1. Establish ‘Guard Rails’ for Population Growth

The Coalition will set clear parameters for population growth by tasking a renamed Productivity and Sustainability Commission to advise on population growth bands that it considers are sustainable.

This recommendation will provide a Coalition Government with the expert advice necessary to establish the framework for setting migration programmes.


2. Take Real Action on Immigration

The Coalition will reduce Australia’s annual rate of population growth from more than 2 per cent under Labor, to our historical long-run average of 1.4 per cent within our first term.

This will require reducing our annual rate of net overseas migration from 298,924 in 2008/09 to no more than 170,000 per year by the end of our first term.


3. Make a Clear Commitment to Skills Migration and Regional Australia.

The Coalition will ensure that two-thirds of our permanent migration programme will be for the purposes of skilled migration.

A Coalition Government will also quarantine the level of employer nominated skills migration and 457 temporary business visas to at least the levels it inherits. In addition, the Coalition will liberalise arrangements for temporary business visas (457s) subject to clear standards, to make them more accessible to business, especially small businesses, and business in regional areas, with proven skills shortage needs.

To address the skills needs of regional areas and small business, the Coalition will encourage the settlement on either a temporary or permanent basis of new arrivals in regional and rural areas.

States such as Queensland and Western Australia will be afforded a high priority for permanent and temporary skilled visa applications.

A Coalition Government would also seek to resettle more entrants from our refugee and humanitarian programme in regional areas, where these resettlement programmes have proved to be highly successful.


4. Establish A Clear and Consultative Process to Restore Control

The Coalition will produce a White Paper on immigration that will reframe the structure and composition of Australia’s immigration programme to address the policy challenges of sustainable population growth.

A Discussion Paper will be released by the end of 2010, with a final paper to be completed by the Coalition’s first Budget in May 2011. This will help inform the composition of the 2011-12 migration programme.

Australians want their government to take control of population and immigration policies to restore confidence and ensure our immigration and population levels are sustainable and in the national interest.

The Coalition’s plan for Real Action on Sustainable Population Growth will restore confidence and re-establish consensus on the benefits of our immigration programme.






Coalition Population and Immigration Policy

TRANSCRIPT OF THE HON. TONY ABBOTT MHR
JOINT PRESS CONFERENCE WITH MR SCOTT MORRISON MHR,
SHADOW MINISTER FOR IMMIGRATION AND CITIZENSHIP AND
SENATOR CORY BERNARDI,
SHADOW PARLIAMENTARY SECRETARY FOR INFRASTRUCTURE AND POPULATION POLICY
PARLIAMENT HOUSE, CANBERRA

Subjects: The Coalition’s real action on sustainable population growth; Leader’s Debate preparation; Penny Wong’s comments on carbon tax.


TONY ABBOTT:

Look, it’s good of you guys to interrupt your debate preparation to come along this morning.
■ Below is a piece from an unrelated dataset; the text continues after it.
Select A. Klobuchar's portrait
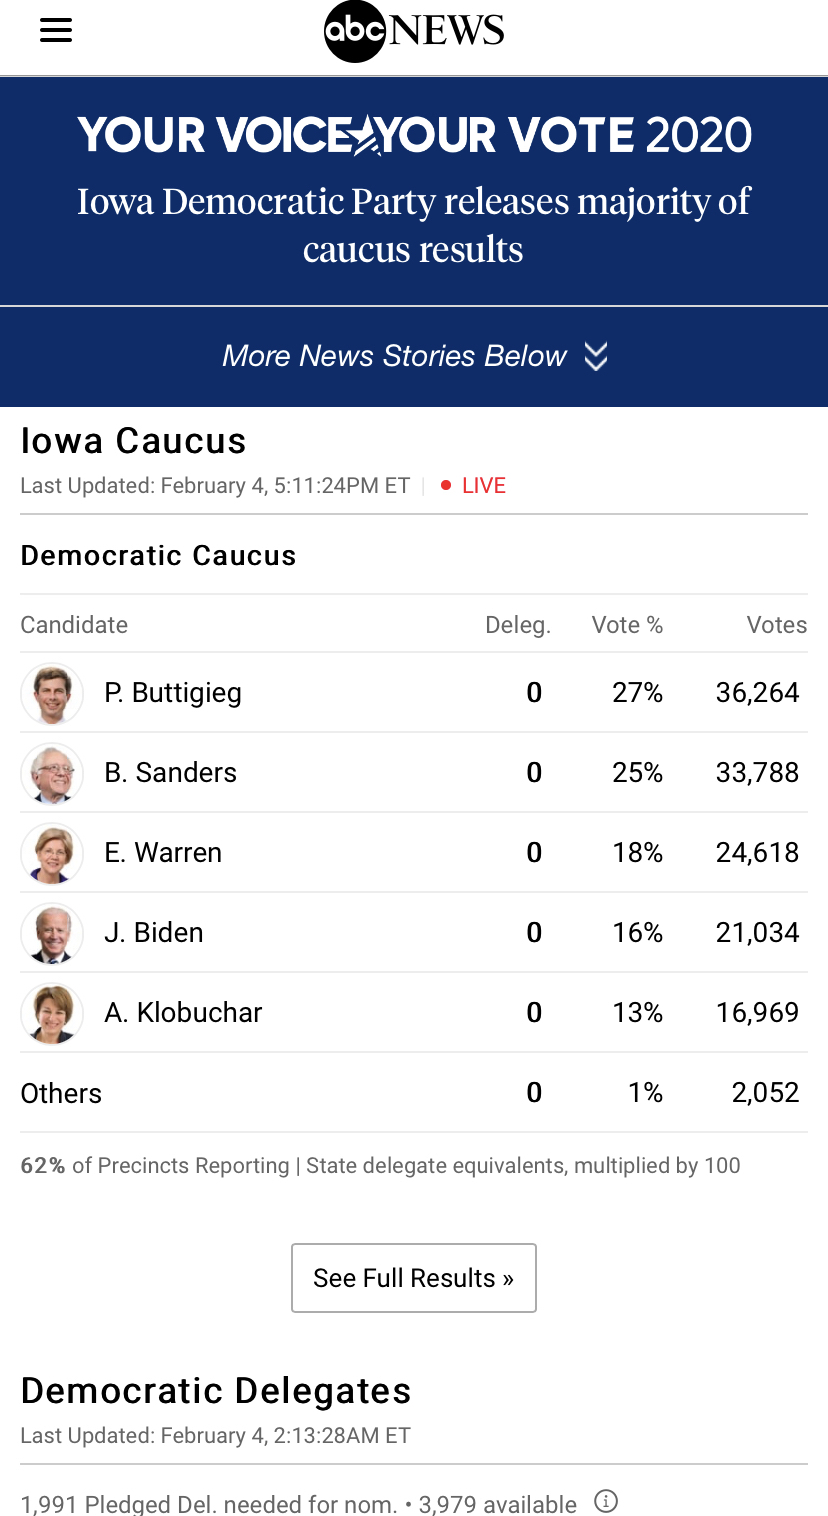 pos(52,1013)
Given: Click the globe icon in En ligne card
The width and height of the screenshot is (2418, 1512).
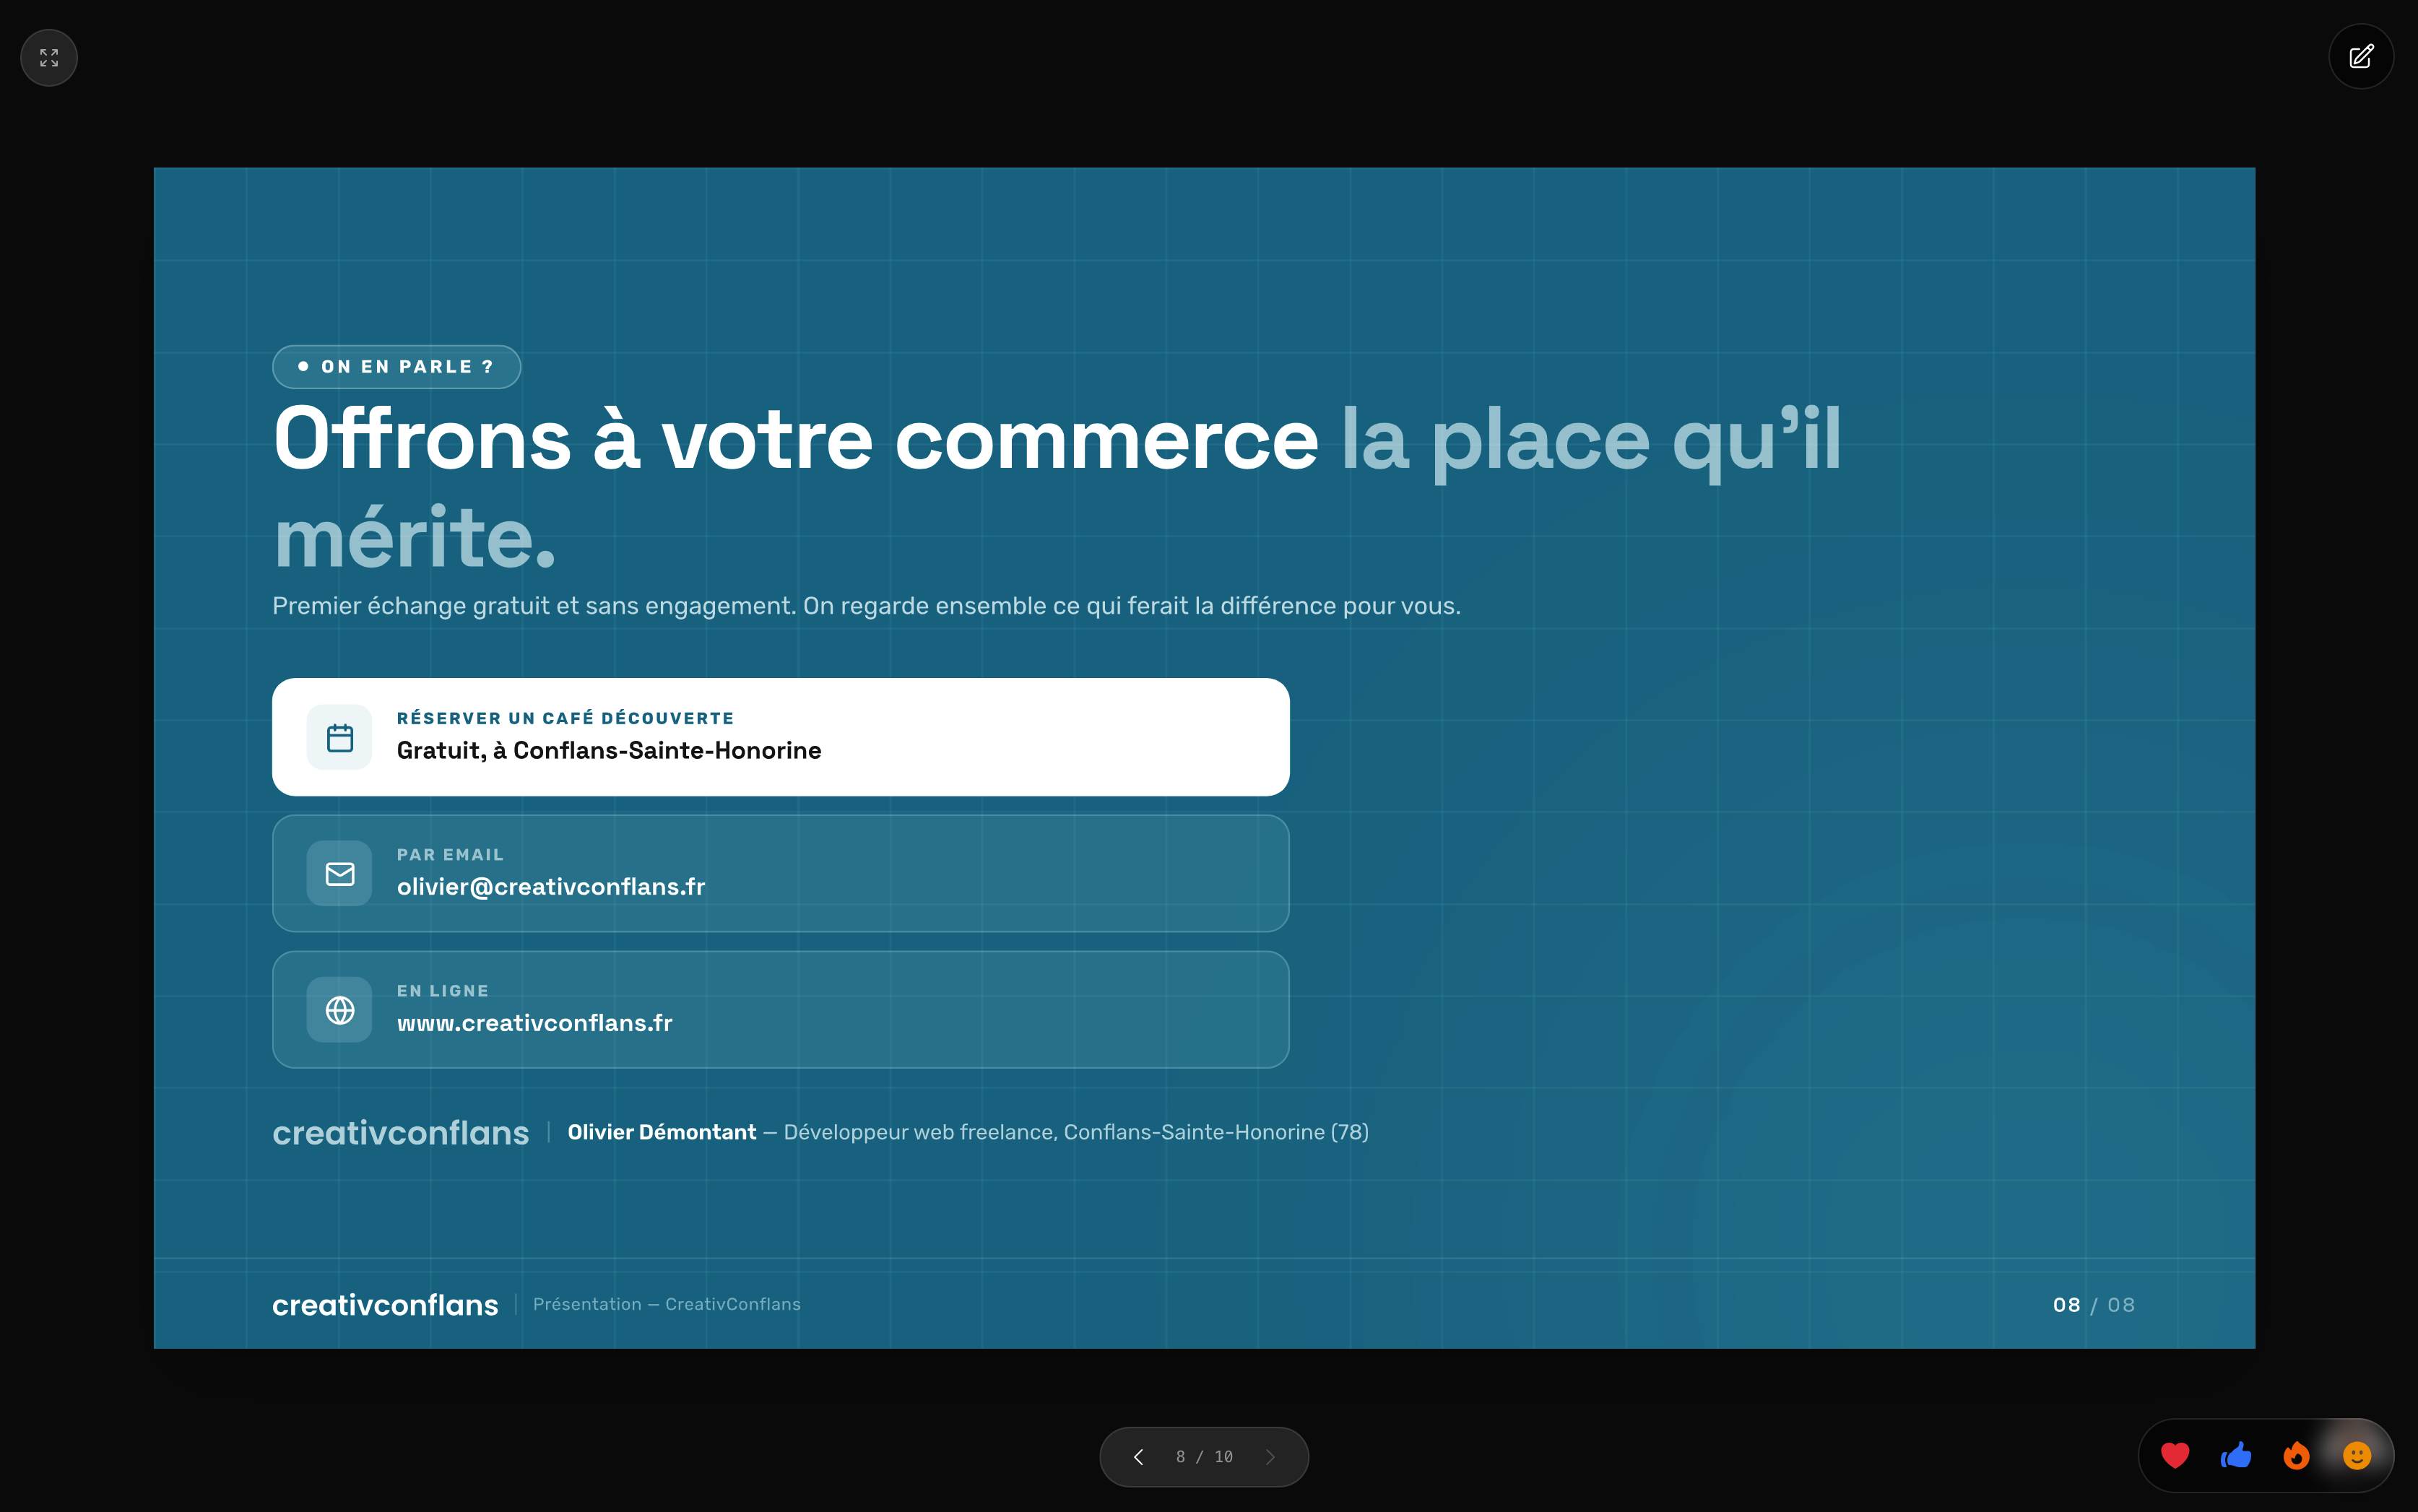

Look, last week, for most of the week, the Prime Minister was engaging in a debate about population. It’s impossible to discuss population without also discussing immigration because immigration accounts for about two thirds of our population increase. In fact, it’s fundamentally dishonest of the Prime Minister to pretend that population has nothing to do with immigration. So, today I’m here to launch the Coalition’s 2010 Immigration Policy. I’m pleased to be joined by my friend and Shadow Minister for Immigration Scott Morrison and also by my friend and Shadow Parliamentary Secretary for Population, Cory Bernardi.

Immigration was running at about 200,000 a year in the last term of the Howard Government. Under the Rudd/Gillard Government, immigration has gone up to 300,000. We had 200,000, more or less, under the Howard Government at the time of an unprecedented economic boom, under the Rudd/Gillard Government, we’ve had 300,000, not withstanding the global financial crisis and the associated economic slowdown. 300,000 is just not sustainable. Immigration at this rate is just not sustainable. So the Coalition will reduce net overseas migration to 170,000 a year within our first term. We will maintain though, the various employer nominated categories, because it’s important that business has the skills and the people that it needs.

Most of you may not be aware, but I am a migrant myself. Australia is an immigrant society, proudly so. The Coalition parties are pro-immigrant, but it’s very important that our immigration program have the support of our people and that is what this policy is designed to ensure.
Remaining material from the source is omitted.